[Listing of entries for locating words and elements]
'''

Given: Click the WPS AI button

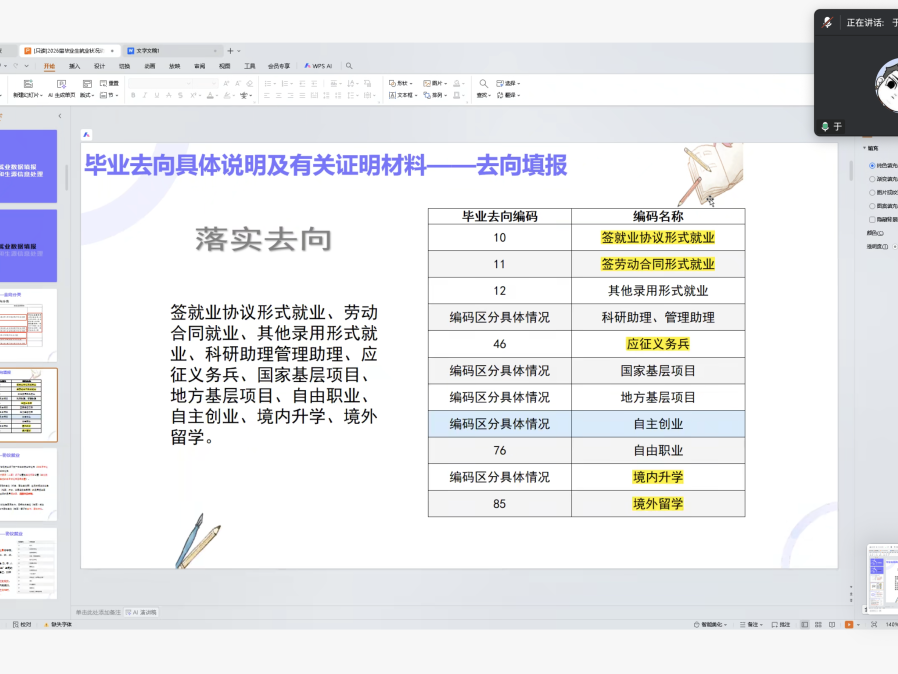Looking at the screenshot, I should [x=318, y=66].
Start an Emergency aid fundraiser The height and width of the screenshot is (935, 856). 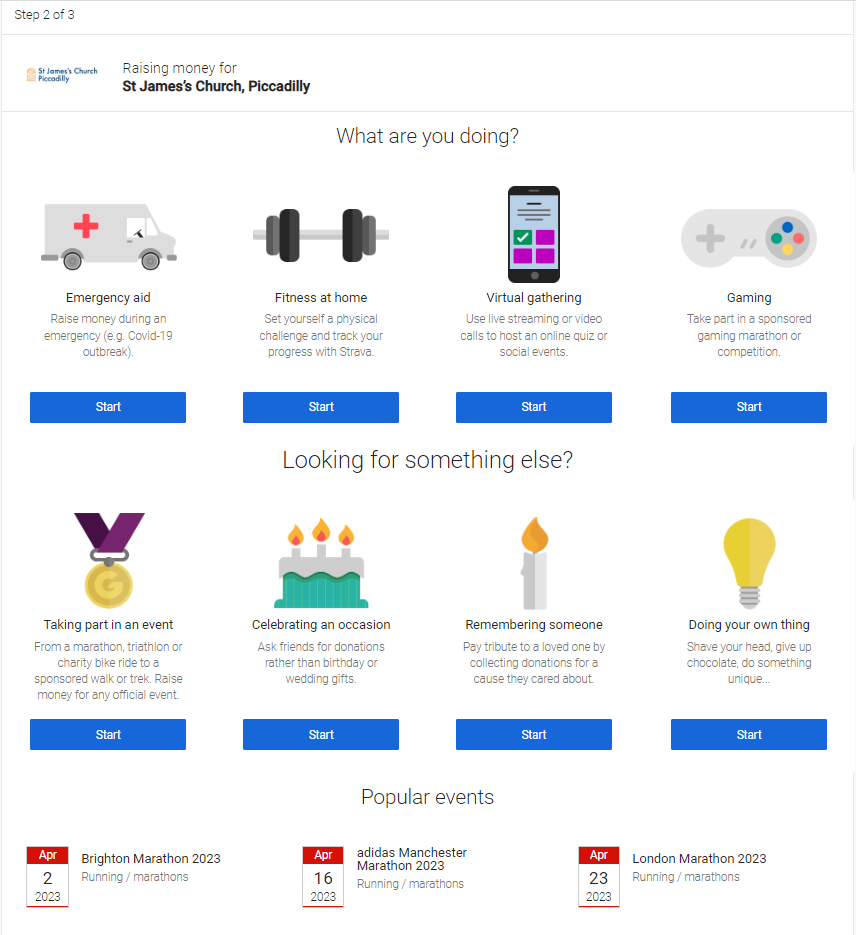point(108,407)
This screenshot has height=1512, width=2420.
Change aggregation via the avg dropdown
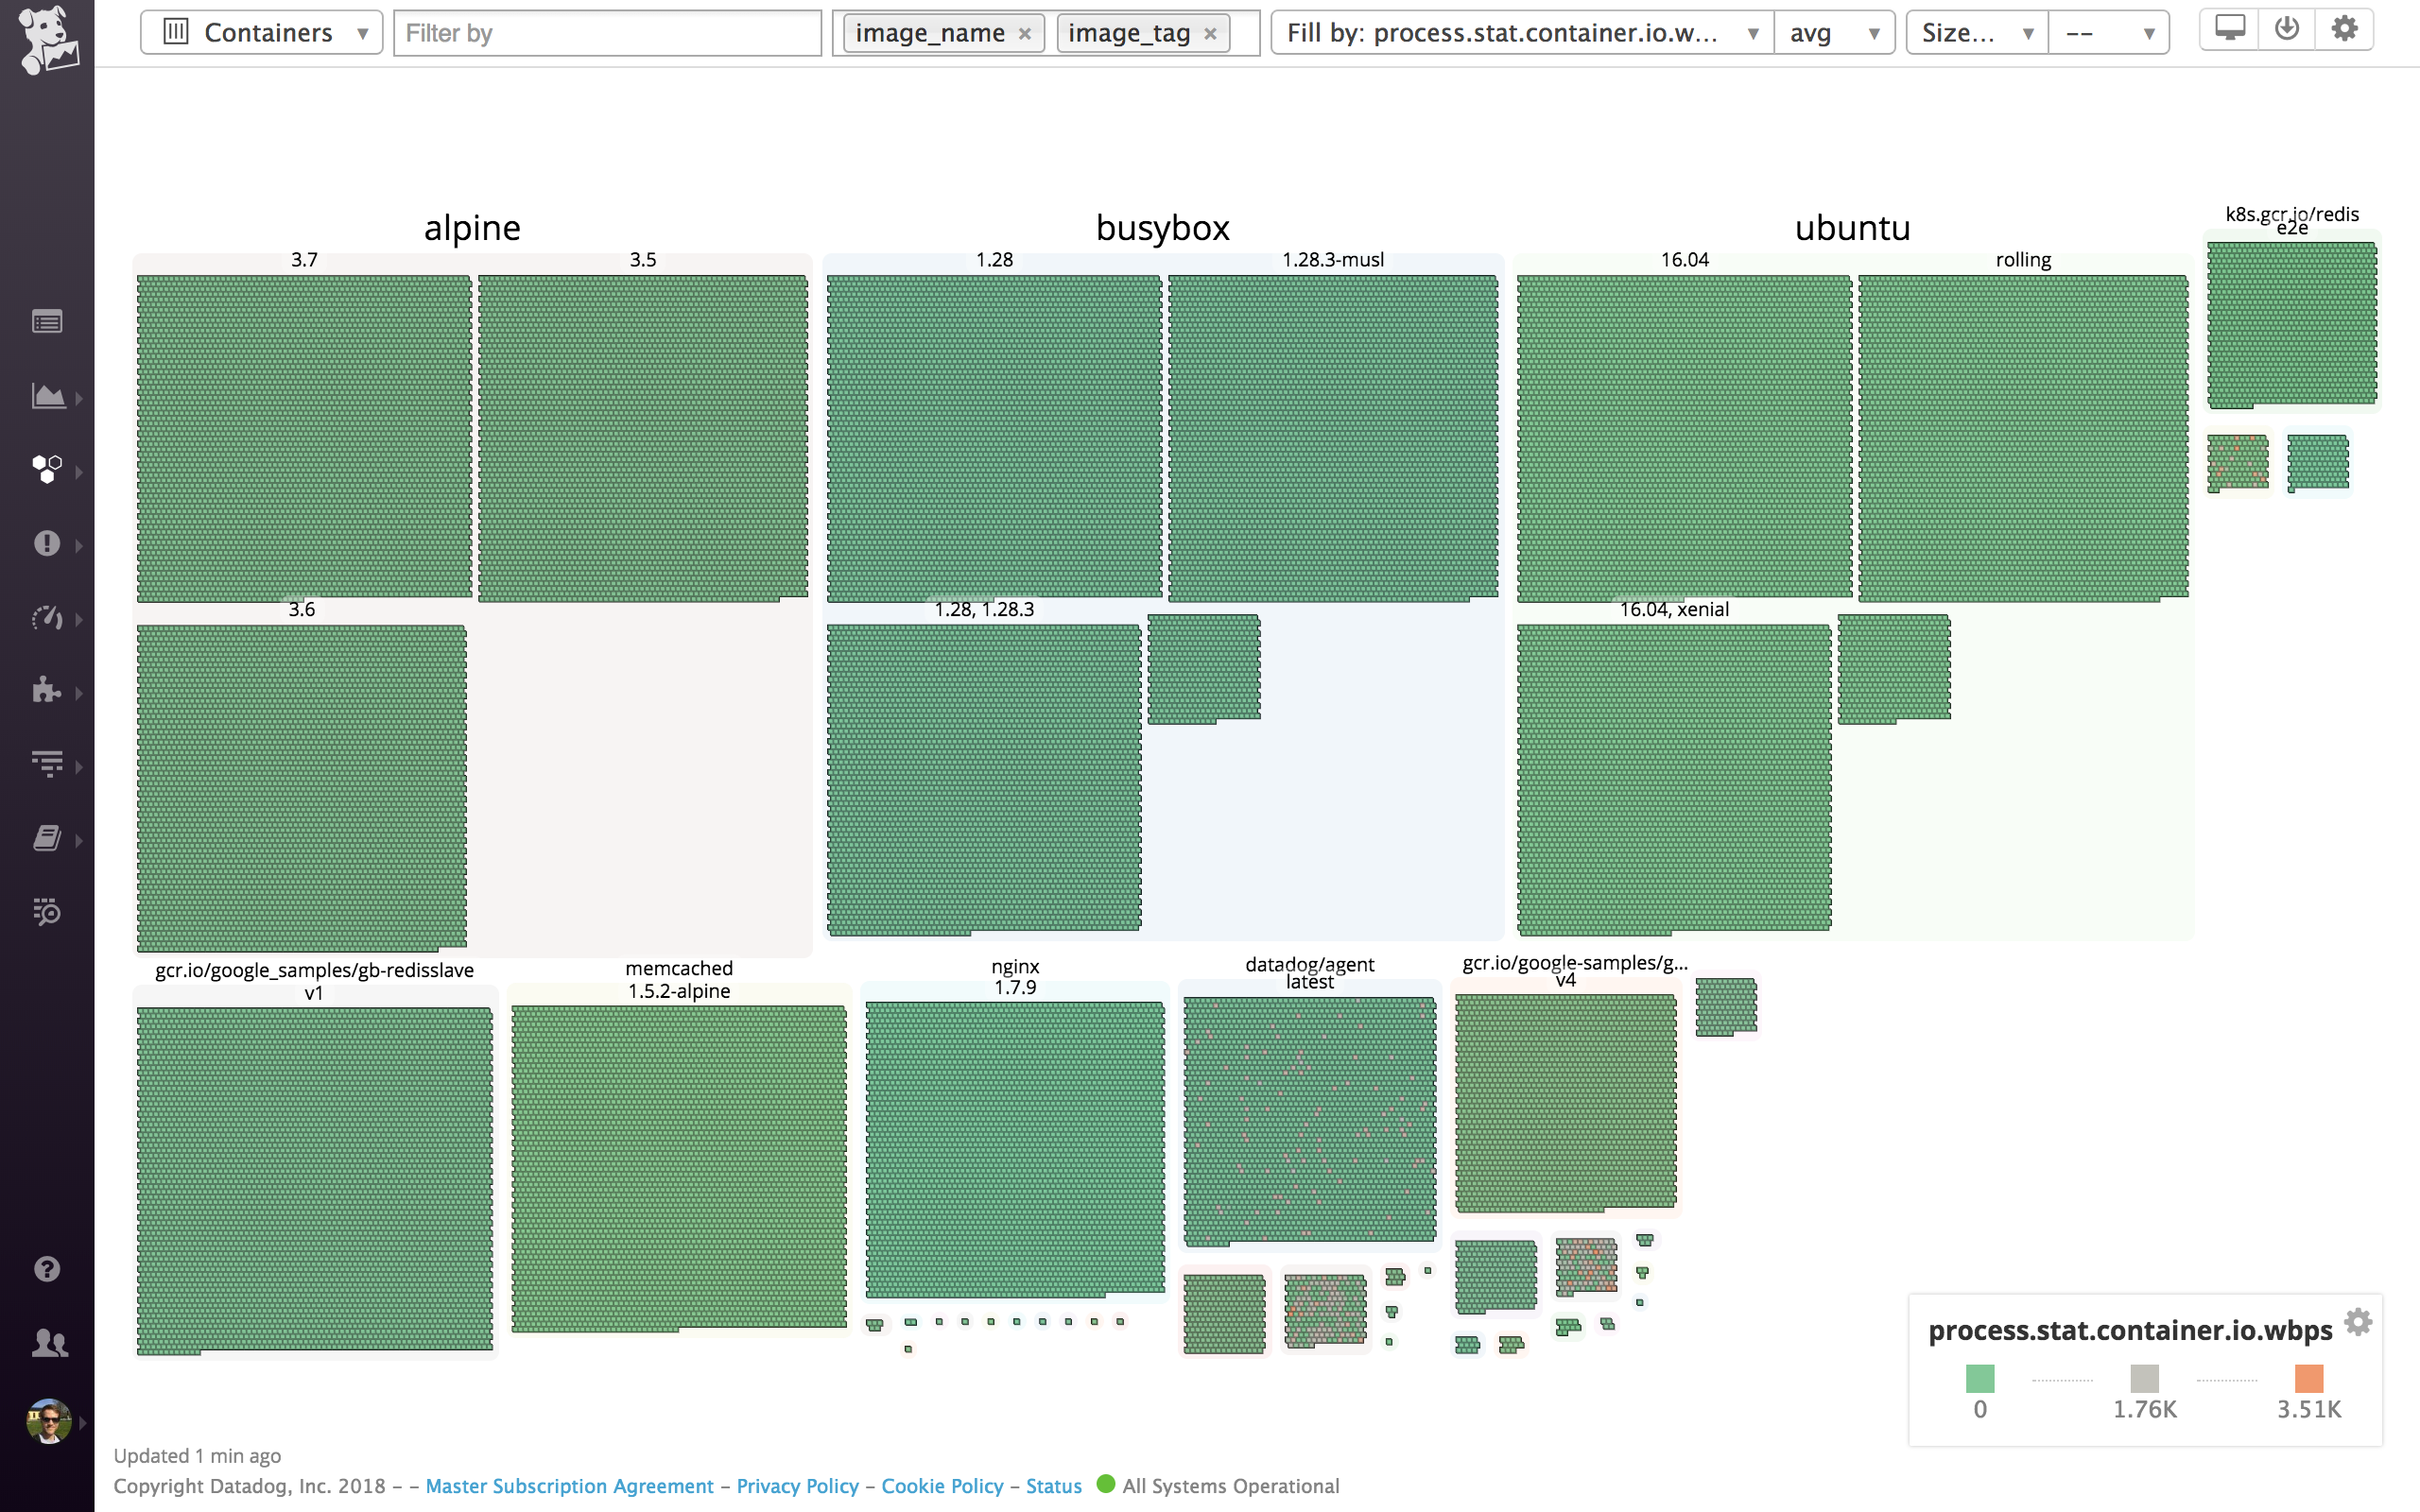pos(1836,31)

'''

** What the task requires **
Reproduce the listing word for word from the line with "This screenshot has height=1512, width=2420." through the end of the listing, leaving out the pictures.

** Output **
This screenshot has height=1512, width=2420.
Change aggregation via the avg dropdown
pos(1836,31)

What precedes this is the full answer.